Ethics debaters clinch regional win

During a weekend of partying and frivolity, four Dartmouth students instead buckled down and debated ethics at Williams College. After two months of preparation, the College's Ethics Institute debate team emerged as champions in the first annual Northeast Regional Ethics Bowl.

A lack of Dartmouth-sponsored funding, however, is keeping the team from reaching the next level of debating success at the Feb. 27 national Intercollegiate Ethics Bowl in Cincinnati, Ohio.

The team, which consisted of Catharine Birtley '06, Zachariah Lakel '06, Michael Pryor '04 and Peter Verovsek '06, competed in the Ethics Bowl Sunday against teams from schools including Boston, Mount Holyoke, Smith, Union and Williams colleges.

Beginning in December, the team prepared responses to the contest's 10 possible ethical dilemmas, eight of which they argued in competition. The team divvied up the arguments so that whenever a case arose, one member could speak about it specifically and authoritatively.

During each round, the team had 10 minutes to present its argument and was then questioned by a panel of judges and rebutted by the opposing team. Next, the opposing team was given a different case, and the panel questioned its responses while the other team rebutted its argument.

The ethics team triumphed in three rounds before facing Boston College in the championship. Dartmouth's winning case was a debate on the ethics of photojournalists like Pulitzer Prize-winner Kevin Carter, who took a controversial photograph of a starving Sudanese child being eyed by a vulture.

Speaking for the team, Verovsek pointed out the importance of photojournalists in raising awareness and millions of dollars in contributions for aid organizations.

The team argued that "the reporter had a duty to intervene when a human life was at stake and when it could be reasonably assumed that that reporter's actions could save that life," Verovsek said.

Dartmouth's ethical response to the situation impressed even philosophy professors at Williams, who were "blown away" by the team, according to the team's coach, Aine Donovan.

Donovan, the Ethics Institute's Executive Director, said the debaters were really "impassioned in making their ethical points of view known."

"Their eloquence in public presentation just astounded me," Donovan added.

Unfortunately, despite Sunday's win, the Dartmouth team cannot attend the national Intercollegiate Ethics Bowl in Cincinnati, Ohio, on Feb. 27 due to a lack of funding.

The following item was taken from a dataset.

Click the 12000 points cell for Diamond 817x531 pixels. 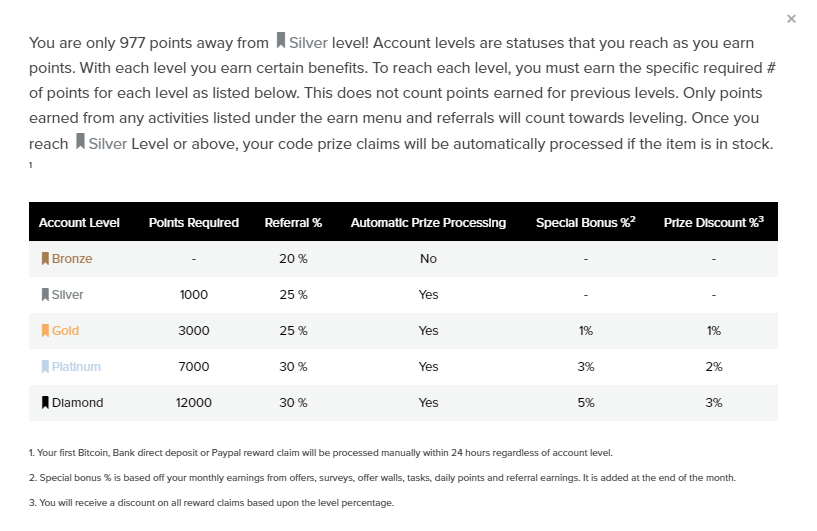pyautogui.click(x=193, y=403)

The Ethics Institute simply does not have the budget to fund the team's roundtrip flights to Cincinnati, and the Council on Student Organizations could not justify spending $6,000 on one day of competition, according to COSO representative Diana Zhang '06.

"Our treasurer talked to COSO about two weeks ago trying to get funding and was not able to get it. We had some hopes after winning that we might be able to go, but because we had no funding, we had to let [nationals] know we would not be able to attend," Verovsek said.